Con la vittoria di oggi Aron Canet si riprende la testa del mondiale persa in Germania nei confronti di Dalla Porta e ora è davanti per 3 punti.

CRONACA: 

Parte subito male la gara di Nicolò Antonelli al quale si spegne la moto prima del giro di ricognizione e viene obbligato a partire dalla corsia box, sarebbe scattato dalla prima fila. 

Ottimo spunto allo start per Tony Arbolino, partenza subito forte anche per Suzuki. Caduta al via per Kunii con McPhee che si inchioda in partenza e viene tamponato dal debuttante. Nel primo giro va giù anche Salac. 

Fernandez prende la testa ai danni di Arbolino nel corso del primo giro, dietro di loro Lopez, Fenati e Suzuki. Per ora la gara è un gran trenino. 

Cade alla 9 Celestino Vietti e anche Booth-Amos alla 10. Poco grip in pista e si aggiunge anche la caduta di Suzuki alla 13 a completare il quadro. 

Provano a scappare i primi quattro con Arbolino che traina Fenati, Lopez e Fernandez. Primi giri in sordina per Lorenzo Dalla Porta che a 15 giri dal termine si trova in 13° posizione dietro a Can Oncu. 

E' scatenato Nicolò Antonelli che nelle retrovie continua a far segnare giri veloci, è 21° in netta risalita. Da segnalare l'ottima nona posizione di Andrea Migno appena dietro a Toba, finalmente l'italiano si rivede nelle posizioni che contano. Cade Arenas, condizioni davvero difficili con la pioggia caduta ieri che ha tolto grip alla pista. 

Salgono Antonelli e Dalla Porta, ora sono 17° e 10°, la gara è lunga e loro stanno costruendo una grandissima rimonta. 

Gran sorpasso di Dalla Porta su Yourchenko, ora il leader del mondiale è nel gruppone e punta Migno, Toba e Masia per arrivare il più vicino possibile al bersaglio grosso, Aron Canet. 

A 11 giri dal termine Dalla Porta si attacca a Canet e con un incredibile gioco di scie e sfruttando un'incomprensione tra Masia e Fenati passa 5 piloti e prende la testa della corsa davanti ai due piloti del team Sniper, Canet 4°. 

Continua la rimonta di Antonelli, è 10° a 9 giri dalla fine. 

Ora è bagarre totale tra i primi 5, con anche Binder che è risalito e si sta giocando la vittoria. Canet prova a dare uno strappo passando Dalla Porta e cerca di scappare. Non glielo permette Arbolino che si  riprende la testa della corsa. 
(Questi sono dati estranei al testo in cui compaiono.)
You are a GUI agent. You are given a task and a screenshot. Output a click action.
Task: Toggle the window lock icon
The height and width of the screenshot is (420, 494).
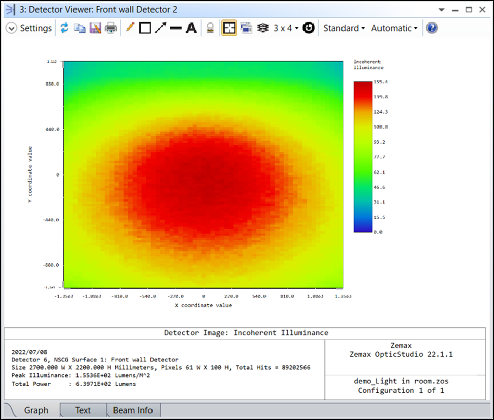[210, 28]
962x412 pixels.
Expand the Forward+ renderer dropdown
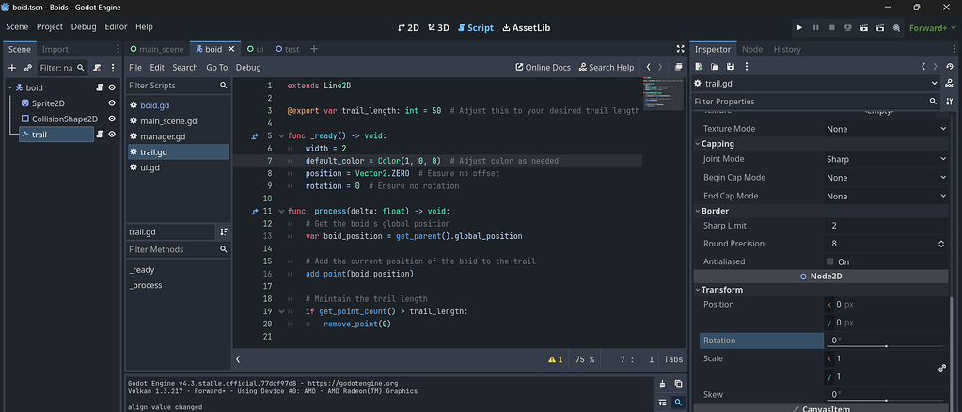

A 5 giri dalla fine inizia il finimondo, i piloti di testa, ai quali si è anche aggiunto Nicolò Antonelli, continuano a scambiarsi posizioni usando al meglio le scie e i cambi di direzione. 

Canet e Dalla Porta non si mollano, con Arbolino terzo incomodo nella sfida mondiale, Antonelli è 4° e sogna la prima storica vittoria di un pilota partendo dai box in Moto3. Mancano 5 giri ed è ancora tutto aperto. 

Cade Kaito Toba in curva 7, era nel gruppone dei primi. Giù anche i due piloti Estrella Galicia Lopez e Garcia con annesso spintone nella ghiaia. 

La gara continua con Dalla Porta, Arbolino, Canet e Antonelli che sembrano i più accreditati per la vittoria finale, ma attenzione anche a Masia e Binder. Per il podio, in generale, sono in 8, con 5 italiani. 

A 4 giri dalla fine Antonelli passa Canet e completa il trio italiano in testa al gruppo con Dalla Porta e Arbolino. Lo spagnolo si riprende subito la posizione e costringe il pilota SIC58 ad un pericoloso duello corpo a corpo con Masia e Binder, se ne libera presto Nicolò che si sbarazza di nuovo di Canet e si riporta tra i primi tre. Ora il duello è tra Arbolino e Antonelli, che si scambiano le posizioni di continuo con una serie pazzesca di sorpassi. 

Più tranquillo Dalla Porta, primo e che finora non ha subito attacchi. 

Inizia l'ultimo giro con i primi quattro che tentano di scappare. In curva 1-2 Canet attacca Antonelli che viene passato anche da Masia e Binder. Passa Canet su Dalla Porta e va al duello con Arbolino per la vittoria. 

Masia entra su Dalla Porta e Canet su Arbolino, ultimo giro pessimo per gli italiani finora. Passa Dalla Porta su Arbolino e punta a Canet che però è scappato e vince davanti a Lorenzo e Arbolino. Antonelli chiude in quinta dietro a Masia. Sesto Ogura e settimo Migno davanti a Fenati.